Eight fecal samples of preterm infants were not collected on correct timepoints and were excluded, resulting in 73 fecal samples (n = 56 preterm samples; n = 17 term samples) and 108 samples in total for further analyses. In Perseus version, Label-Free Quantification (LFQ) intensities were 10Log transformed. Resulting NaN values were replaced by the value 4.0, which was lower than minimally observed, and further processed as described before24. These pre-processed LFQ intensities were used for analyses. Intensity Based Absolute Quantification (iBAQ) intensities were used to determine relative abundances of iBAQ intensities (riBAQ) like described previously57.
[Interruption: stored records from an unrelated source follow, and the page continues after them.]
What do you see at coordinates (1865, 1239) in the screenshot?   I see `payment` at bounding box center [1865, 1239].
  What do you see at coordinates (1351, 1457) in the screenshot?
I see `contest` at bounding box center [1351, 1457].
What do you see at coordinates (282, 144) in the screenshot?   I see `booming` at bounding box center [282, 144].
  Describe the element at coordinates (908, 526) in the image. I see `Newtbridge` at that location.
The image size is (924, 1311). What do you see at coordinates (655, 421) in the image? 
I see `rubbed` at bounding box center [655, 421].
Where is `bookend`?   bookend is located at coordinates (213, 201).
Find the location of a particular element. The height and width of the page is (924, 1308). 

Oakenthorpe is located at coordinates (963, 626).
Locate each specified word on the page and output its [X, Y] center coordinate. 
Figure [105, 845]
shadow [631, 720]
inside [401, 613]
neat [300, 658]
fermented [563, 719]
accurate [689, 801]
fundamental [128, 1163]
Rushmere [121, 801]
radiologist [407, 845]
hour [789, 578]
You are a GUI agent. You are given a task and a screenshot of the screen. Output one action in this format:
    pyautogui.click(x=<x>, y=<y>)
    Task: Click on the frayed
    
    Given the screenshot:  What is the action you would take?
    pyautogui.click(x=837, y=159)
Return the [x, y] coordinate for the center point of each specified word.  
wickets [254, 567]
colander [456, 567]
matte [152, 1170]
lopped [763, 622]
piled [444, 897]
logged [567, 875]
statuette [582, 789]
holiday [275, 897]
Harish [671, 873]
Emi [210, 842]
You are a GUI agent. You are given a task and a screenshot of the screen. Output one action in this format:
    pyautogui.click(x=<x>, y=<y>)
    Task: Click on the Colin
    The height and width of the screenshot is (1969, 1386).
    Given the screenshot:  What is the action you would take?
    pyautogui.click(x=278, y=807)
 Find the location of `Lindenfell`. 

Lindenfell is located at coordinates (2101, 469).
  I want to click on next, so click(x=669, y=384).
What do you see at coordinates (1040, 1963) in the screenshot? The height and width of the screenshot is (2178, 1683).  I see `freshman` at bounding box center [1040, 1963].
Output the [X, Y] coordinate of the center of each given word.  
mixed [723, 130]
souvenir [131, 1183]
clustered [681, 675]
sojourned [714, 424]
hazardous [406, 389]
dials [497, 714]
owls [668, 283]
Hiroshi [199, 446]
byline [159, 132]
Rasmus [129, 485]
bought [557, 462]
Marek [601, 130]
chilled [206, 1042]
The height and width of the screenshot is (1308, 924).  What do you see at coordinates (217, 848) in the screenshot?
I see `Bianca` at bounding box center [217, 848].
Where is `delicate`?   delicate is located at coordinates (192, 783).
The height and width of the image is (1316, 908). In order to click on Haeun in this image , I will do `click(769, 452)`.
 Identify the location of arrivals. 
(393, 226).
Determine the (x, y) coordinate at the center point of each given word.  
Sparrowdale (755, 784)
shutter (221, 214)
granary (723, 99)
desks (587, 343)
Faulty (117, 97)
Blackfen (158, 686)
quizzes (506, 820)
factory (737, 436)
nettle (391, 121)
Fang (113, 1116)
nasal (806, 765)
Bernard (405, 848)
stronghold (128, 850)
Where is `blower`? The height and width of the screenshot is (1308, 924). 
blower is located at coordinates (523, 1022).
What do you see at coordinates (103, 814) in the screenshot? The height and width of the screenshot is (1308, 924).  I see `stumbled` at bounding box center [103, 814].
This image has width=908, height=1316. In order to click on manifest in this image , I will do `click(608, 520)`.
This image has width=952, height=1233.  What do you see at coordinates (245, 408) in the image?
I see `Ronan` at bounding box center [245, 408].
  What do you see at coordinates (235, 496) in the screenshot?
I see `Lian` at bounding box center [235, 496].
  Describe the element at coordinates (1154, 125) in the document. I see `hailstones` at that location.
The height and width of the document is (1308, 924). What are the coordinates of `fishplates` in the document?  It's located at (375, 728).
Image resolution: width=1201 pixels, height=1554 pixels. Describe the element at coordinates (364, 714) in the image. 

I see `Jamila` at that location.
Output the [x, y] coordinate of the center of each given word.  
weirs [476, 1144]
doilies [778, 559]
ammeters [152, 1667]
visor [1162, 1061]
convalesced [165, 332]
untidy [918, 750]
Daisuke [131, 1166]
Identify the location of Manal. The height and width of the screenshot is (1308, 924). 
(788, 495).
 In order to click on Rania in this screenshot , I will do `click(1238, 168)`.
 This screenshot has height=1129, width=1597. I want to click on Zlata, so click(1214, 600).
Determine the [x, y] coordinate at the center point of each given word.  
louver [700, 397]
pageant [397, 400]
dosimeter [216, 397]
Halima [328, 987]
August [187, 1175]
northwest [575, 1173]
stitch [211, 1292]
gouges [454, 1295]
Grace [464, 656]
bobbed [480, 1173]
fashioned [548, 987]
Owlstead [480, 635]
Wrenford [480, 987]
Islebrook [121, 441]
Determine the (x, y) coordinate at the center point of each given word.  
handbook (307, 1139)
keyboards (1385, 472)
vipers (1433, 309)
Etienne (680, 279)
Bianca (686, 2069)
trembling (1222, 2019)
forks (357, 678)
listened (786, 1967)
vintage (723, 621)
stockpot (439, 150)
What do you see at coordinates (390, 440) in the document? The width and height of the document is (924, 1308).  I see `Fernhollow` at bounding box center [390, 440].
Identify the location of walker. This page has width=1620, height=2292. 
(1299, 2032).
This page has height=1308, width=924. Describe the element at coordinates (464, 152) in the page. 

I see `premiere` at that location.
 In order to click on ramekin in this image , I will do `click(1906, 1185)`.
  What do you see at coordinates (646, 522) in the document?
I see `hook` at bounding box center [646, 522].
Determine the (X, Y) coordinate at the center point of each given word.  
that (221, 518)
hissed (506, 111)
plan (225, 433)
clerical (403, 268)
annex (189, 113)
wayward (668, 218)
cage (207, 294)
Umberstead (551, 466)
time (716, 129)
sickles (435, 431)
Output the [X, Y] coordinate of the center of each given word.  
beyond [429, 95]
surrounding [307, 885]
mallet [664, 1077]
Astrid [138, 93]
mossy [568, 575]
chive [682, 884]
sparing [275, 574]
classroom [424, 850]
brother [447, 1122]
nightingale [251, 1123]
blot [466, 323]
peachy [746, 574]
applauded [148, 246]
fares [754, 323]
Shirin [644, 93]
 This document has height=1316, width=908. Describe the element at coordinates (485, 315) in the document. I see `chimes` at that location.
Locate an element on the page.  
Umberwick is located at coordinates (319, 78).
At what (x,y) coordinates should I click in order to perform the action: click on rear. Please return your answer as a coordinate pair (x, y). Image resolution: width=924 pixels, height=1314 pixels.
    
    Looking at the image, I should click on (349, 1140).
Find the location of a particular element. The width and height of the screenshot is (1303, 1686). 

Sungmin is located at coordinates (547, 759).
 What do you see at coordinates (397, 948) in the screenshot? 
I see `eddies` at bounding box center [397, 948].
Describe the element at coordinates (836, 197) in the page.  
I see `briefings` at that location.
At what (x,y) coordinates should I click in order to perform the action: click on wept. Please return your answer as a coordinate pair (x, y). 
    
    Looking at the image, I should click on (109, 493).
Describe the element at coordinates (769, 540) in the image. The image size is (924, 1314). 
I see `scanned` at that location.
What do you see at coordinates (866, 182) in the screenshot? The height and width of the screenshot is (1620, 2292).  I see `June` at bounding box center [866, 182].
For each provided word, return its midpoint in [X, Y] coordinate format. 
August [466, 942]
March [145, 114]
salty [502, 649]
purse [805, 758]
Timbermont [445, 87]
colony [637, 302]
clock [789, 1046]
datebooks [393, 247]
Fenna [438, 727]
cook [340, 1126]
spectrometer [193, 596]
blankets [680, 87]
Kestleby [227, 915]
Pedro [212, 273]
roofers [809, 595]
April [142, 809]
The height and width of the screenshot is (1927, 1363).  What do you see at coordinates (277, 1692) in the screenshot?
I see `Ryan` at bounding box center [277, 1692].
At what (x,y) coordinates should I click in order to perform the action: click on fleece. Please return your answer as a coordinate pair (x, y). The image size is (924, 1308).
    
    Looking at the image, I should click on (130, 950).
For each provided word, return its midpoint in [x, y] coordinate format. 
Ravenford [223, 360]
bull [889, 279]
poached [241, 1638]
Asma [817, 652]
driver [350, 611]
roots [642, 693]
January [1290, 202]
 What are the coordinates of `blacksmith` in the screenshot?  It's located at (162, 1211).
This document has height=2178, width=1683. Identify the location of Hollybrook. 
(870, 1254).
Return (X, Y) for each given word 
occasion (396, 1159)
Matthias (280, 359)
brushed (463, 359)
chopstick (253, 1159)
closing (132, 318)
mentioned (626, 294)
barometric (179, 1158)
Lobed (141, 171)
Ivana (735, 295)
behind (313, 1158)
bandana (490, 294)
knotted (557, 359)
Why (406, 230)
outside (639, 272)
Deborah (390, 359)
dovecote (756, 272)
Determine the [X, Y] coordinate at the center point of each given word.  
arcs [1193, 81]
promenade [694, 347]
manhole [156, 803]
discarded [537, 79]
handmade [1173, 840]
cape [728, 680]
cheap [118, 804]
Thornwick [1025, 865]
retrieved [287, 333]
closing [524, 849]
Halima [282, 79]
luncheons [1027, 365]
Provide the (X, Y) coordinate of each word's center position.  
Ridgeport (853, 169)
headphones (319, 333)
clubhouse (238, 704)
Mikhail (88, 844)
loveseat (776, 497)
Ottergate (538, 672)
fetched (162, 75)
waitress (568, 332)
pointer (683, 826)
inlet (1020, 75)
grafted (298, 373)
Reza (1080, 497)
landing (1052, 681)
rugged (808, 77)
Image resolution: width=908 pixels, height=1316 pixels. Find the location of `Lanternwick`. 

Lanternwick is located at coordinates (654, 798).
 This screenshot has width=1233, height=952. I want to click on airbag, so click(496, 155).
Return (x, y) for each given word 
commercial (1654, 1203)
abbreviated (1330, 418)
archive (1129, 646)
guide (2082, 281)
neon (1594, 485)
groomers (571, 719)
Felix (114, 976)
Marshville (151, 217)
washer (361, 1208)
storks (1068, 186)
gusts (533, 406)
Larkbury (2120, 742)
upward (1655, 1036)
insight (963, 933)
Growth velocity was calculated based on clinical data according to the exponential model as described by Patel et al.58:

$$\left[ {{\text{1}}000 \times {\text{ln}}\left( {{\text{W}}_{{\text{n}}} /{\text{W}}_{{\text{1}}} } \right)} \right]/\left( {{\text{D}}_{{\text{n}}} - {\text{D}}_{{\text{1}}} } \right)$$

where W is the weight in grams, D is day; 1 indicates the beginning of the time interval and n is the end of the time interval, in days58. In all cases, birth weight was selected as W1.

Statistical analysis

All analyses were performed in R version 3.6.159. In all cases, (adjusted) p-values < 0.05 were considered statistically significant.

Redundancy analysis (RDA) was performed with the vegan package version 2.5-660. Missing values of explanatory variables were omitted and LFQ intensities were mean centered. Forward and reverse automatic stepwise model selection for constrained ordination was performed using ordistep from the vegan package. For robustness, ordiR2step was also performed. Both methods corresponded in selection of significant terms. Resulting p-values were adjusted with p.adjust from the Stats package using FDR correction.

Volcano plots were generated in Perseus version First, distribution of LFQ values was visually inspected per sample for normality. A two-sided Student’s t-test on LFQ intensities of human- and bovine-derived proteins between two groups was performed with an s0 of 1 and a permutation-based FDR with 250 permutations and an FDR of 0.01.

Temporal dynamic plots were generated per protein of interest with the ggplot2 package version 3.3.061. Default non-parametric LOESS regression was performed with a 95% confidence interval to generate a smooth fitted line. Individual data points were additionally plotted.

Spearman correlations of clinical data to bifidobacterial proteins were performed on riBAQ intensities using the ggscatter function of the ggpubr package version 0.3.062. Birth weight was not significantly greater in very preterm infants compared to extremely preterm infants based on a one-sided Mann-Whitney U test (p > 0.99) and were therefore grouped for correlation analyses. Mean riBAQ intensities were calculated per gestational age category and postnatal week. Individual data points as well as a regression line with a 95% confidence interval were plotted.

For bacterial oxidative stress proteins, mean riBAQ intensities were calculated per gestational age category and postnatal week. Of each sample, the sum iBAQ intensities of listed oxidative stress proteins were divided by the sum iBAQ intensities of all bacterial proteins (Supplementary Table S6). Comparison between gestational age groups in specific postnatal weeks was performed with Dunn’s test.